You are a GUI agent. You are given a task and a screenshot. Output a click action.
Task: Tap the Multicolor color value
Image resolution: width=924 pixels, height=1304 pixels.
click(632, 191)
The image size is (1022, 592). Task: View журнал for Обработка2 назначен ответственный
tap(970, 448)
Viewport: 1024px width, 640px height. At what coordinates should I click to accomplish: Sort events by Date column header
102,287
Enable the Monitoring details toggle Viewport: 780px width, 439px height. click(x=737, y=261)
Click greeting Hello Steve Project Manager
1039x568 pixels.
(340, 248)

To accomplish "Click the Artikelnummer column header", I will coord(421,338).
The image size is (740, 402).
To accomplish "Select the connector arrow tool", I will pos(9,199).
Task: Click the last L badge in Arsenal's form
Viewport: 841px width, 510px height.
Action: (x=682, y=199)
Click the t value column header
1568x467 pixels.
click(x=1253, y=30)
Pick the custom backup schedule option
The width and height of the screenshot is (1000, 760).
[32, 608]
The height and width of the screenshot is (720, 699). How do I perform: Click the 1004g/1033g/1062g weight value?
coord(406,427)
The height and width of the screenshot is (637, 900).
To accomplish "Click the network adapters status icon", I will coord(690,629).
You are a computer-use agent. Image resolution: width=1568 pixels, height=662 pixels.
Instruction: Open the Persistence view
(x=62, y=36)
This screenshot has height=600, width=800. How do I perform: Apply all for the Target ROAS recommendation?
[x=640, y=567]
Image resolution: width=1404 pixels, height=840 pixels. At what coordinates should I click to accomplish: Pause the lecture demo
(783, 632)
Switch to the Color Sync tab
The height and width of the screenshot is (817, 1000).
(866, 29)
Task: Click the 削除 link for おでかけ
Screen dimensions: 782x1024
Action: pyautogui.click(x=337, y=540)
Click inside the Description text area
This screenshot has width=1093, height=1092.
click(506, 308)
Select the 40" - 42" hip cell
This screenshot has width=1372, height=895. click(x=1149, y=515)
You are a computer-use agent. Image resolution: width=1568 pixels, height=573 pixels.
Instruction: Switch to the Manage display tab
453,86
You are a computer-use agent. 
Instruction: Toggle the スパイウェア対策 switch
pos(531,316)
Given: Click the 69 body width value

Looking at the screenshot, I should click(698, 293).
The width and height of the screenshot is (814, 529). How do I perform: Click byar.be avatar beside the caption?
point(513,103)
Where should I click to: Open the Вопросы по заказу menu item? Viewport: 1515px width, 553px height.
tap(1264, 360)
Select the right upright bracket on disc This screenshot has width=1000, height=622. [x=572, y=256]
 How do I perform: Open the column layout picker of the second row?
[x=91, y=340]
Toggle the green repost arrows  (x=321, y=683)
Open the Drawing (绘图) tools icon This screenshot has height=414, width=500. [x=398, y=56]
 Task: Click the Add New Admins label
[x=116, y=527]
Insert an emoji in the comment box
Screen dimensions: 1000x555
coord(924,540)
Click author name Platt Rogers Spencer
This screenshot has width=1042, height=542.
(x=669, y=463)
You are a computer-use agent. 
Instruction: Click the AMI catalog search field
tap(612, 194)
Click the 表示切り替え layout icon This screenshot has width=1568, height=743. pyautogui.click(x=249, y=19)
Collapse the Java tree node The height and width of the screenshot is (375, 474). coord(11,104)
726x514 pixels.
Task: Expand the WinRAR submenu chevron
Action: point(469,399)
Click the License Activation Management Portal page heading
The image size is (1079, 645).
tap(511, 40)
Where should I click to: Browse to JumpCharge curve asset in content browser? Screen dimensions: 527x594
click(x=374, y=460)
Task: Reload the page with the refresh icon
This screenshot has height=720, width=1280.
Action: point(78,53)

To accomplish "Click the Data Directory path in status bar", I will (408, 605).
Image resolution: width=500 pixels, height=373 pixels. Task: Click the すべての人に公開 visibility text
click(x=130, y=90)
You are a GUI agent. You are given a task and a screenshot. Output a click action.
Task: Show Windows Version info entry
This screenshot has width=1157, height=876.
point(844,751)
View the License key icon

+-------+

Reproduce every item above verbatim, line for line, with no changes.

§ **Final answer**:
You are a GUI agent. You are given a task and a screenshot. Output a click action.
Task: Tap the Multicolor color value
Image resolution: width=924 pixels, height=1304 pixels.
click(632, 191)
The image size is (1022, 592). Task: View журнал for Обработка2 назначен ответственный
tap(970, 448)
Viewport: 1024px width, 640px height. At what coordinates should I click to accomplish: Sort events by Date column header
102,287
Enable the Monitoring details toggle Viewport: 780px width, 439px height. click(x=737, y=261)
Click greeting Hello Steve Project Manager
1039x568 pixels.
(340, 248)

To accomplish "Click the Artikelnummer column header", I will coord(421,338).
The image size is (740, 402).
To accomplish "Select the connector arrow tool", I will pos(9,199).
Task: Click the last L badge in Arsenal's form
Viewport: 841px width, 510px height.
Action: (x=682, y=199)
Click the t value column header
1568x467 pixels.
click(x=1253, y=30)
Pick the custom backup schedule option
The width and height of the screenshot is (1000, 760).
[32, 608]
The height and width of the screenshot is (720, 699). How do I perform: Click the 1004g/1033g/1062g weight value?
coord(406,427)
The height and width of the screenshot is (637, 900).
To accomplish "Click the network adapters status icon", I will coord(690,629).
You are a computer-use agent. Image resolution: width=1568 pixels, height=662 pixels.
Instruction: Open the Persistence view
(x=62, y=36)
This screenshot has height=600, width=800. How do I perform: Apply all for the Target ROAS recommendation?
[x=640, y=567]
Image resolution: width=1404 pixels, height=840 pixels. At what coordinates should I click to accomplish: Pause the lecture demo
(783, 632)
Switch to the Color Sync tab
The height and width of the screenshot is (817, 1000).
(866, 29)
Task: Click the 削除 link for おでかけ
Screen dimensions: 782x1024
Action: pyautogui.click(x=337, y=540)
Click inside the Description text area
This screenshot has width=1093, height=1092.
click(506, 308)
Select the 40" - 42" hip cell
This screenshot has width=1372, height=895. click(x=1149, y=515)
You are a computer-use agent. Image resolution: width=1568 pixels, height=573 pixels.
Instruction: Switch to the Manage display tab
453,86
You are a computer-use agent. 
Instruction: Toggle the スパイウェア対策 switch
pos(531,316)
Given: Click the 69 body width value

Looking at the screenshot, I should click(698, 293).
The width and height of the screenshot is (814, 529). How do I perform: Click byar.be avatar beside the caption?
point(513,103)
Where should I click to: Open the Вопросы по заказу menu item? Viewport: 1515px width, 553px height.
tap(1264, 360)
Select the right upright bracket on disc This screenshot has width=1000, height=622. [x=572, y=256]
 How do I perform: Open the column layout picker of the second row?
[x=91, y=340]
Toggle the green repost arrows  (x=321, y=683)
Open the Drawing (绘图) tools icon This screenshot has height=414, width=500. [x=398, y=56]
 Task: Click the Add New Admins label
[x=116, y=527]
Insert an emoji in the comment box
Screen dimensions: 1000x555
coord(924,540)
Click author name Platt Rogers Spencer
This screenshot has width=1042, height=542.
(x=669, y=463)
You are a computer-use agent. 
Instruction: Click the AMI catalog search field
tap(612, 194)
Click the 表示切り替え layout icon This screenshot has width=1568, height=743. pyautogui.click(x=249, y=19)
Collapse the Java tree node The height and width of the screenshot is (375, 474). coord(11,104)
726x514 pixels.
Task: Expand the WinRAR submenu chevron
Action: point(469,399)
Click the License Activation Management Portal page heading
The image size is (1079, 645).
tap(511, 40)
Where should I click to: Browse to JumpCharge curve asset in content browser? Screen dimensions: 527x594
click(x=374, y=460)
Task: Reload the page with the refresh icon
This screenshot has height=720, width=1280.
Action: point(78,53)

To accomplish "Click the Data Directory path in status bar", I will (408, 605).
Image resolution: width=500 pixels, height=373 pixels. Task: Click the すべての人に公開 visibility text
click(x=130, y=90)
You are a GUI agent. You are given a task and a screenshot. Output a click action.
Task: Show Windows Version info entry
This screenshot has width=1157, height=876.
point(844,751)
View the License key icon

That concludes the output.